--- TEXT SEGMENT ---

With much of the attention focused on the unprecedented photo finish of a woman and an African American in the Democratic primaries, it's easy to underestimate how much a Republican challenger could change the political playing field. If John McCain has his way in the coming campaign, the party of Ronald Reagan will shift its priorities on key domestic issues ranging from global warming to the cheap importation of prescription drugs. Despite the pressures of a national campaign, the candidate will remain open to the public and press, continuing the regular town halls and reporter gabfests, often in traditionally Democratic bastions. And the campaign will attempt to make inroads with independent voters in states that the electoral map has long counted as beyond Republican reach.
Does this sound too good to be true? McCain is, as he often admits, a superstitious fellow who depends on talismans for good luck--the penny he carries in his pocket or that rubber band strapped around his left wrist. As it stands, he is still too busy attempting to convince his party and its conservative base that he is not to be feared. Witness his latest endorsement road show: Mitt Romney in Boston, George H.W. Bush in Houston and a bunch of big-name Republican Representatives in Washington. These are the moves of a man still speaking to his party's base.

--- DATASET ENTRIES ---

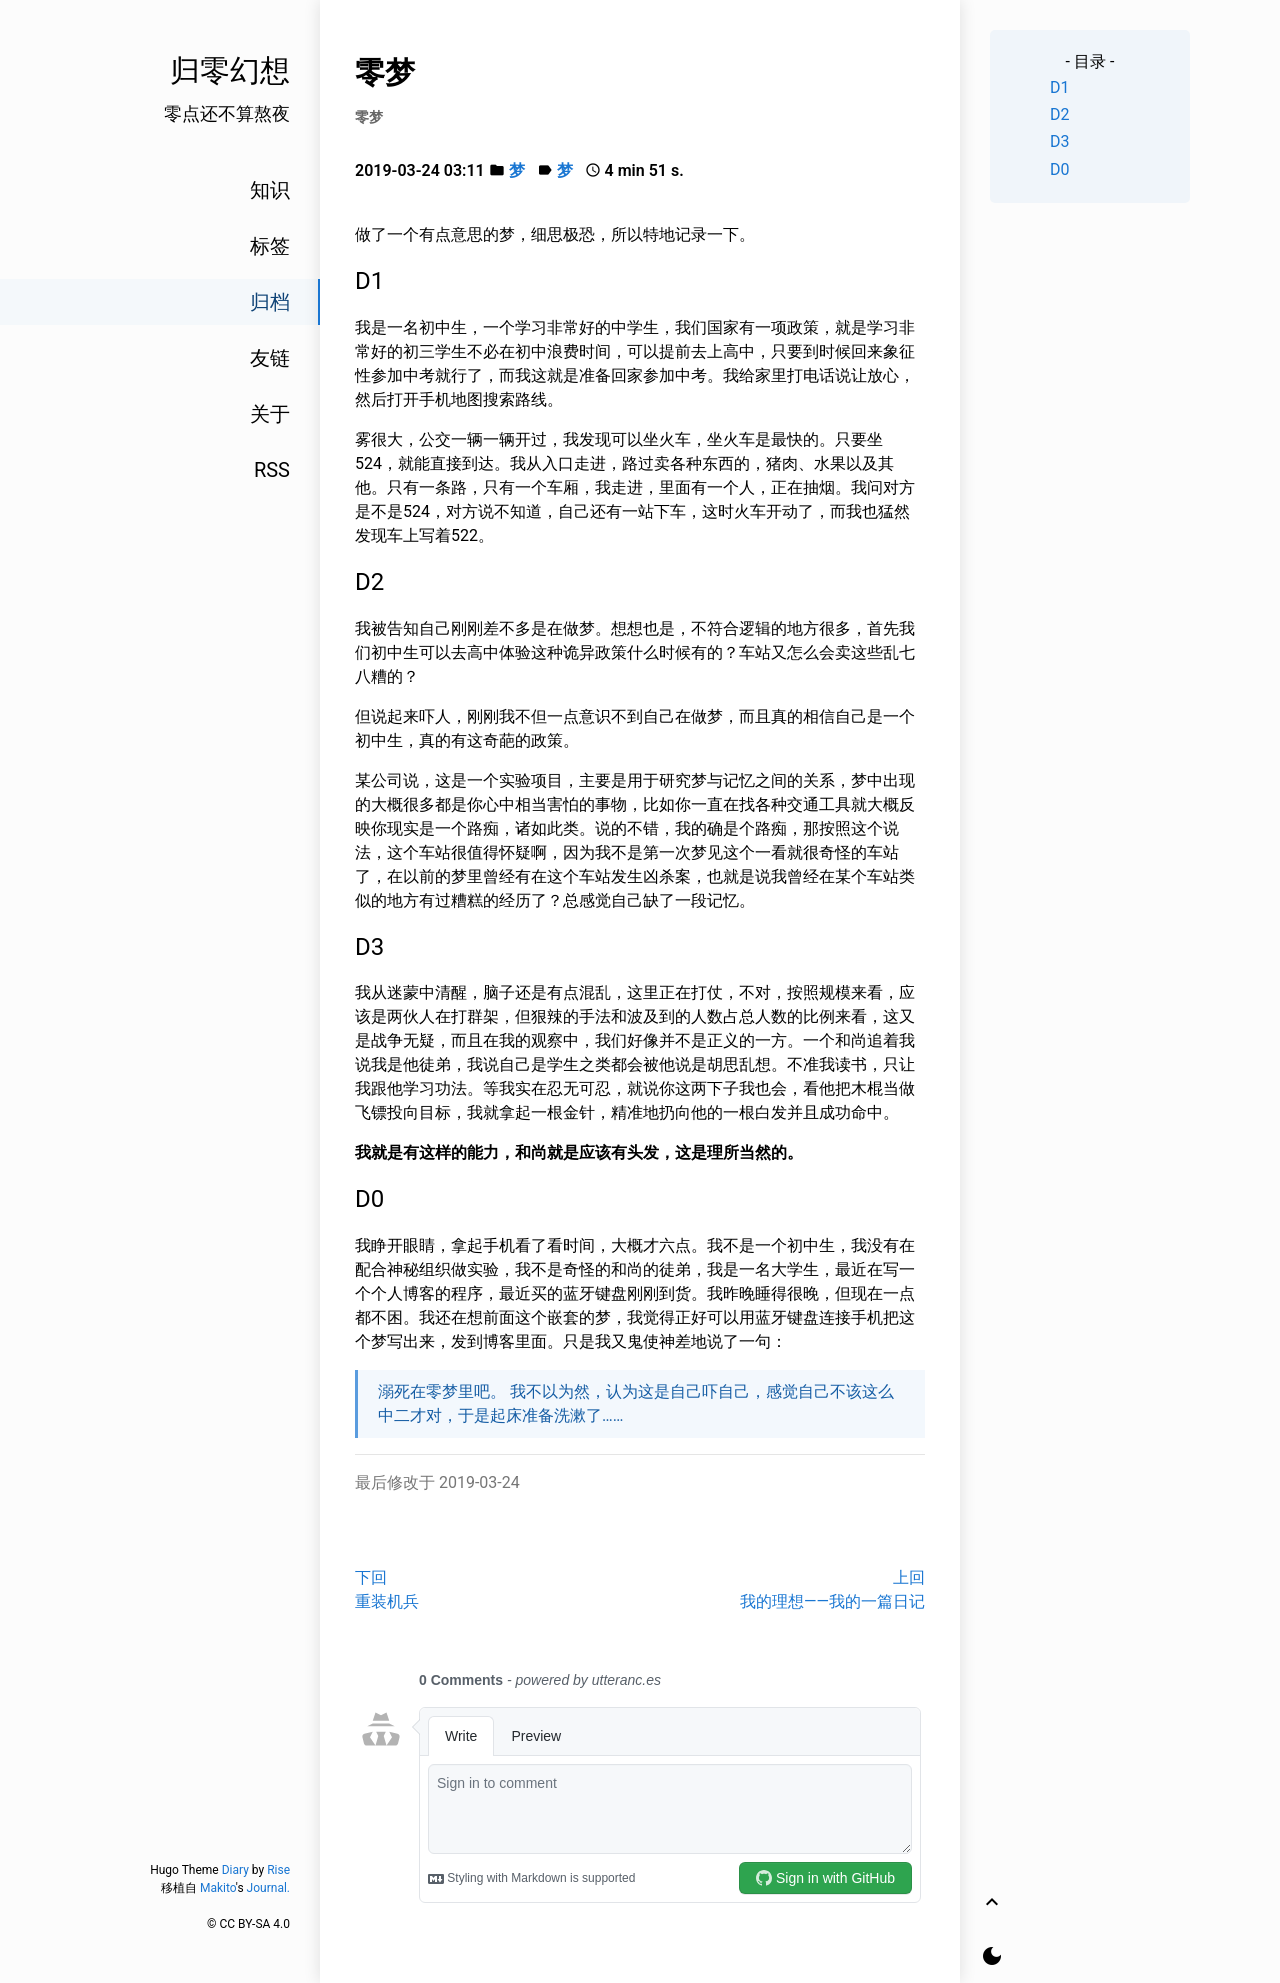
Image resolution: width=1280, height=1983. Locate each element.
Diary (235, 1870)
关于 (270, 414)
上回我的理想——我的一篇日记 (832, 1589)
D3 (1060, 141)
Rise (278, 1870)
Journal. (268, 1888)
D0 (1060, 169)
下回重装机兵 (387, 1589)
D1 (1060, 87)
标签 (270, 246)
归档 (270, 302)
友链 (270, 358)
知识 (270, 190)
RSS (272, 470)
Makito (218, 1888)
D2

---

» WORK INSTRUCTIONS:
[1] According to the piece on John McCain's campaign, what does McCain wear around his left wrist for good luck?
[2] Please write the next few sentences of the piece on John McCain's campaign, picking up after its last sentence.

» PER-TASK OUTPUTS:
[1] A rubber band.

[2]
But behind the scenes, the McCain team is already thinking about how to win in a general election. "We will certainly try to remind voters of his independence and his reputation as a reformer," says Charlie Black, a senior McCain adviser and leading Republican lobbyist. "His positions on the issues, which he certainly won't change, do change the Republican stereotypes."
In recent days, McCain met with his advisers at his ranch, near Sedona, Ariz., to plot a strategy that will keep alive what the campaign sees as its magic: the face-to-face charm that reinvigorated the 71-year-old candidate after his campaign imploded last summer. It is a strategy calling for more bus tours and large group discussions with voters. It also calls for a concerted effort to court voters outside the Republican base--a Barack Obama-like gambit that is already seeping into McCain's public rhetoric.
"I will not confine myself to the comfort of speaking only to those who agree with me," he said after winning the Virginia, Maryland and District of Columbia primaries. "I will make my case to all the people." Nearly a week later, he was even more direct about his aims: "We'll be competing everywhere, including the state of California."
Here McCain was telegraphing a message about the kind of candidate he wants to be. Not just any Republican can play in California. President George W. Bush failed miserably there in 2000 and 2004; so did Bob Dole in 1996 and Bush's father in 1992. But they were mostly dealing from the old Republican deck, fashioned most recently by Bush strategist Karl Rove--jazz up the base, hammer the opposition.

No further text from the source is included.